Author: Alexander Neergaard Zahid, aneol@dtu.dk
This document will show how to access and use the titans
GPU cluster at DTU Compute.
Before you can access the SLURM GPU Cluster (titans), you need to be authorized. Alex (aneol@dtu.dk) can help you with that.
If you are inside the DTU network, you can connect to the cluster using the following command:
> ssh <dtu_id>@titans
If the above does not work, or if you are outside the network, you need to connect through DTU Compute beforehand:
> ssh <dtu_id>@linuxterm1.compute.dtu.dk
> ssh titans
You will be greeted with a terminal prompt like this, which will indicate that you are on the titans
cluster login node:
> ssh titans
_/\/\/\/\/\/\__/\/\/\/\__/\/\/\/\/\/\______/\/\______/\/\____/\/\____/\/\/\/\/\_
_____/\/\________/\/\________/\/\________/\/\/\/\____/\/\/\__/\/\__/\/\_________
_____/\/\________/\/\________/\/\______/\/\____/\/\__/\/\/\/\/\/\____/\/\/\/\___
_____/\/\________/\/\________/\/\______/\/\/\/\/\/\__/\/\__/\/\/\__________/\/\_
_____/\/\______/\/\/\/\______/\/\______/\/\____/\/\__/\/\____/\/\__/\/\/\/\/\___
________________________________________________________________________________
https://titans.compute.dtu.dk
Last login: Fri Mar 10 09:54:53 2023 from 130.225.68.87
<dtu_id>@titans:~$
The following will allow you to connect easily to titans
.
- Open (or create) the file
~/.ssh/config
in your favourite text editor. - Type in the following (insert relevant DTU ID and remember indentation)
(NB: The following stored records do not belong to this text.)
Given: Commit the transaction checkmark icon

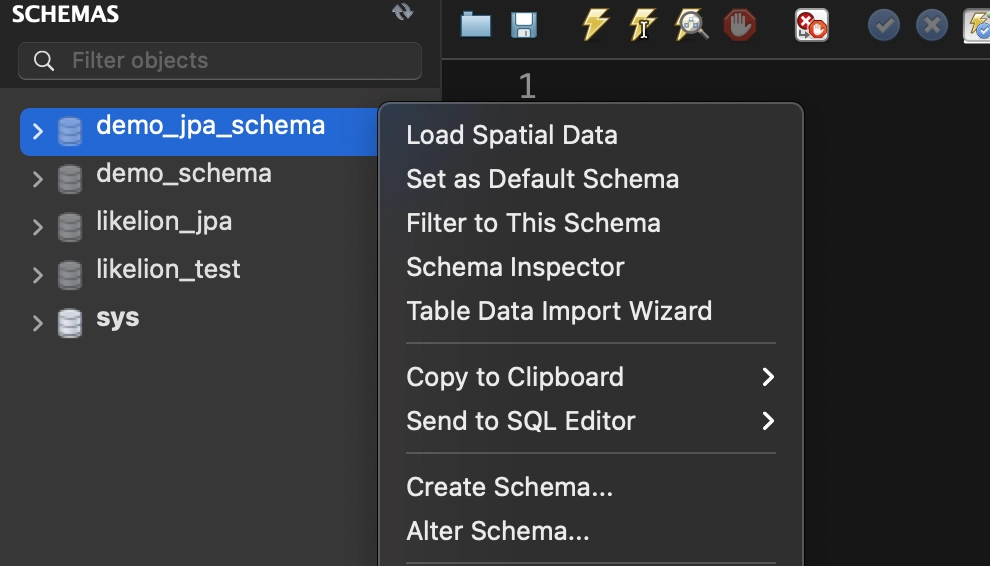Looking at the screenshot, I should 883,24.
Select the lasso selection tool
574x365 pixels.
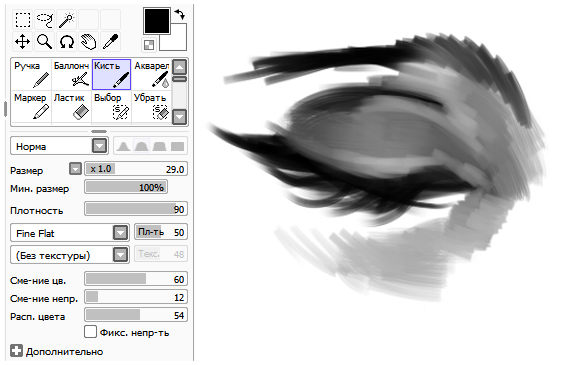45,19
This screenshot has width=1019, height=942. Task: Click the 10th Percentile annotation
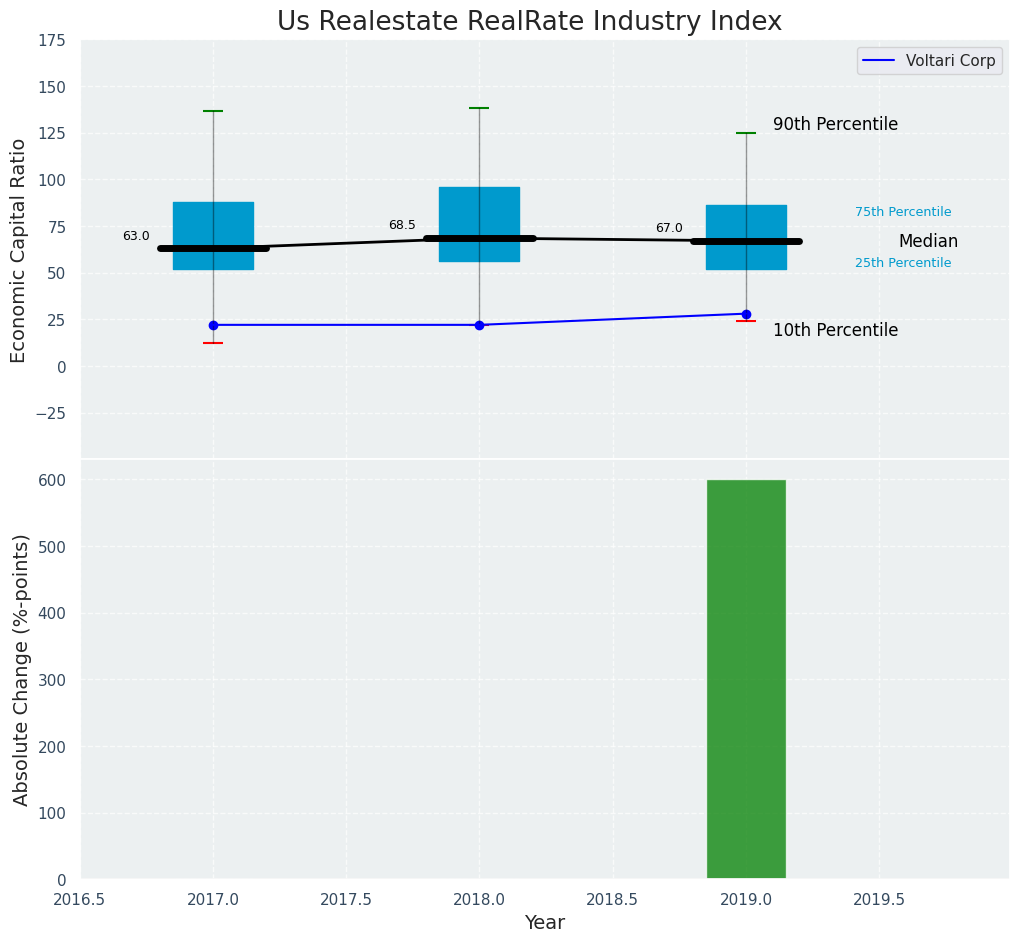coord(835,331)
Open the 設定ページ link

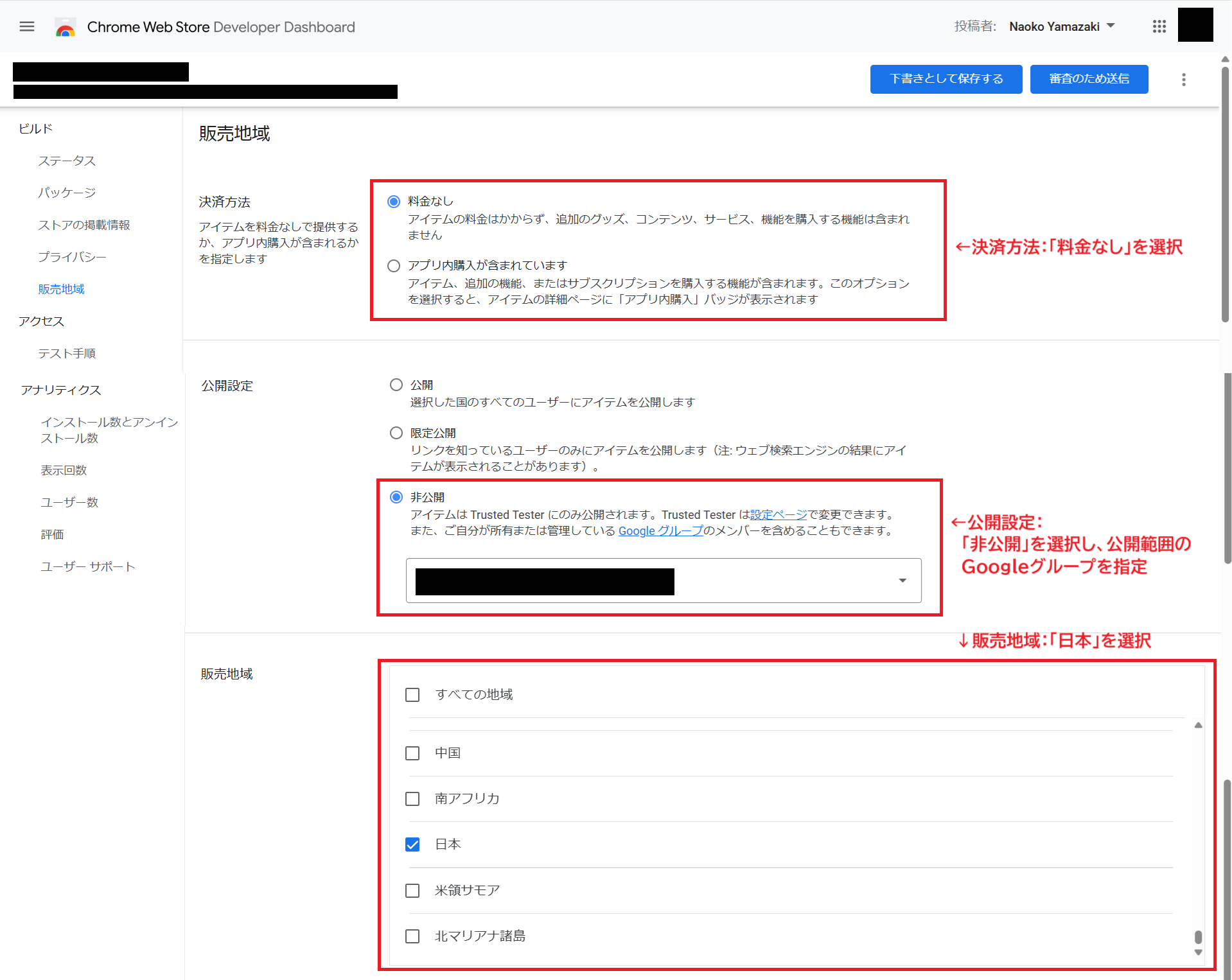(x=778, y=514)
Host titans HostName titans User <dtu_id> ProxyJump compute Host compute HostName linuxterm1.compute.dtu.dk User <dtu_id>
- Save the file
Now you should be able to run ssh titans
from a terminal, which will setup the SSH connection automatically.
This sets up a connection to titans
through the DTU Compute login node, by first connecting to compute
and then to titans
.
As part of the Machine Learning for Neuroimaging Group (macaroni
), you will have access to our group drive located at /dtu-compute/macaroni
($GROUP_HOME
).
This is a folder where you can place data and share code with others in the group.
For convenience, we try to maintain a structured order:
aneol@titans:/dtu-compute/macaroni$ tree -L 1
.
├── data
└── projects
However, this is not strictly enforced, so if a project is using a type of data that is very specific to that project, the data itself can be located in the project folder instead of ./data
.
Note that $GROUP_HOME
is a place to store raw data, and that any type of preprocessed data that you need to access often in your modeling scripts should be placed on the /scratch/
space!
In order to start a job on the cluster, you need to specify a batch script.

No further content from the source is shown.